Still Abe Lincoln because he would be an immortal dictator.

Still waiting for the South to rise again?

marshmallow creep
Dec 10, 2008

I've been sitting here for 5 mins trying to think of a joke to make but I just realised the animators of Mass Effect already did it for me

For a while we had two identical Nissan sedans, the only difference being the color. My daughter only rode in the blue one because that was the one that had been set up for kids, so we'd say "time to get in the blue car!" whenever we had to go someplace. Eventually we replaced the not-blue car with a van, but we kept the habit of calling the sedan the blue car for a little while. Cue my daughter thinking all sedans--regardless of color, make or model--are "blue cars."

"Look at that blue car!"
"It's red, baby girl."
"You're right! A red blue car!"

For no reason we can fathom she decided the van was a "monster backpack" which I think is pretty awesome.

user on probation
Nov 1, 2012

removed
I used to call my family's minivan a "condogdunner" for some reason. I have no idea why

Monkey Hat
Jul 22, 2007

It's all the rage.
At an amusement park with my 11-year-old niece last year:
Her: Aunt Kallisti, I can't go on the Tilt-a-Whirl. If I go on the Tilt-a-Whirl I will literally die.
Me: Literally?
Her: Literally.
(A year later and that's still her favorite word)

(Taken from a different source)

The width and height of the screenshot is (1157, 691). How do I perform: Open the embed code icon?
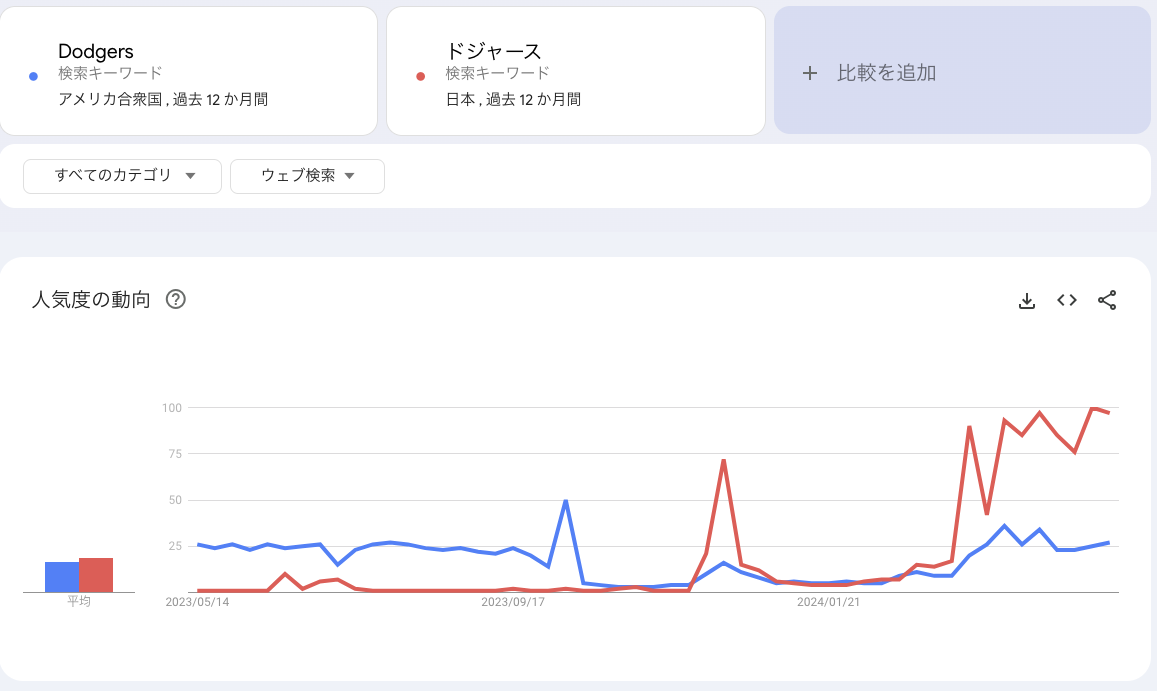1067,300
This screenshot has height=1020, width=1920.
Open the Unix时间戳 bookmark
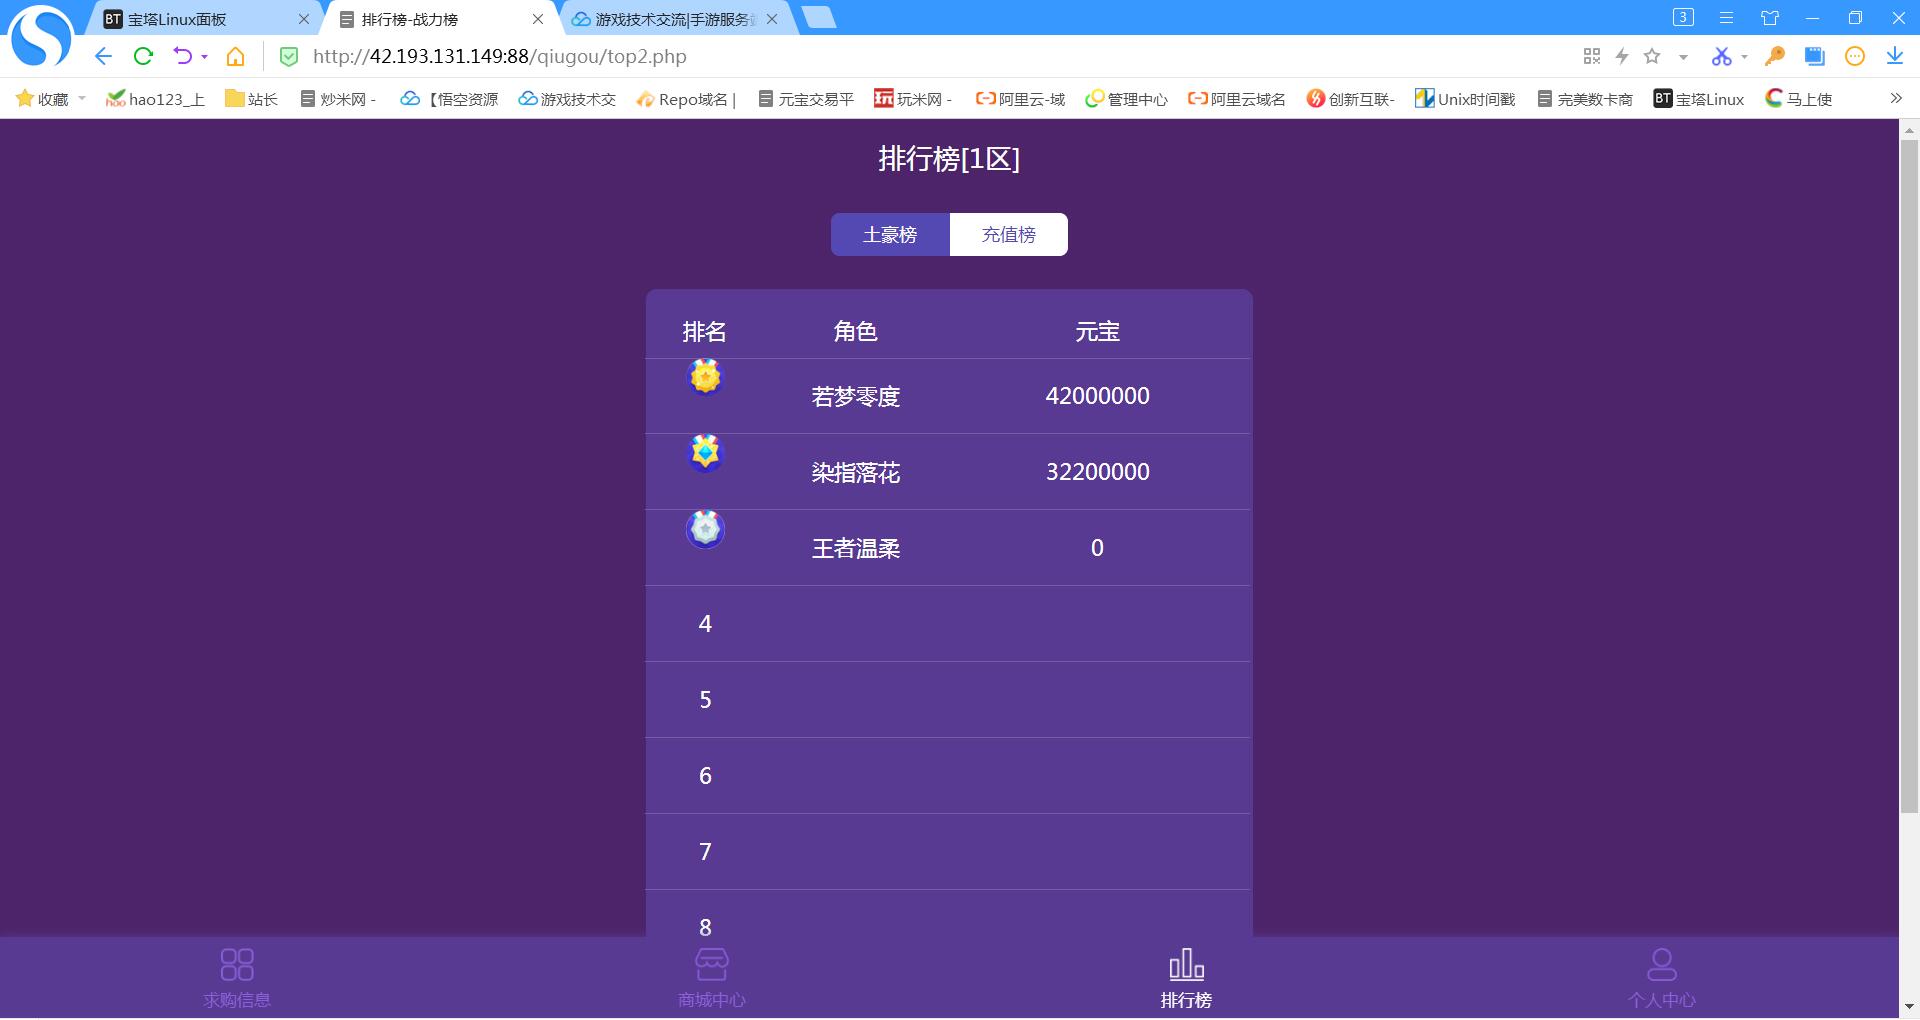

Recently, I received a thank you card from her for the money I sent on her 12th birthday. It opened with "Life is good but not always fair."
Seemed odd on a thank you card. Wise, maybe, but odd.

So Math
Jan 8, 2013

Ghostly Clothier
Years ago, my mom got some Victoria's Secret for her birthday. Cue my kid sister:

:newlol: "Oh, that's for your happies."
:stare: "What."
:newlol: "These." Pointing at mom's chest.

When I was in preschool, some kid taught everyone the word gently caress. The teachers found out and told us to say "rattail" instead. To this day, my dad still screams rattail when heckling sports tv.

bulletsponge13
Apr 28, 2010

Vaginaface posted:

Still waiting for the South to rise again?

gently caress no. Just trying to make a joke.

LoveMeDead
Feb 16, 2011
When my son was 4-5 he became obsessed with Lenny Kravitz. I have no real idea why. But one day we were in the car and the radio announced they were giving away tickets to his concert.

My son threw a screaming fit that I would not pull over to find a phone and win tickets and take him. He starting screaming "Lenny will never love me now!“

His dad and I still tease him about that.

marshmallow creep
Dec 10, 2008

I've been sitting here for 5 mins trying to think of a joke to make but I just realised the animators of Mass Effect already did it for me

So Math posted:

Years ago, my mom got some Victoria's Secret for her birthday. Cue my kid sister:

:newlol: "Oh, that's for your happies."
:stare: "What."
:newlol: "These." Pointing at mom's chest.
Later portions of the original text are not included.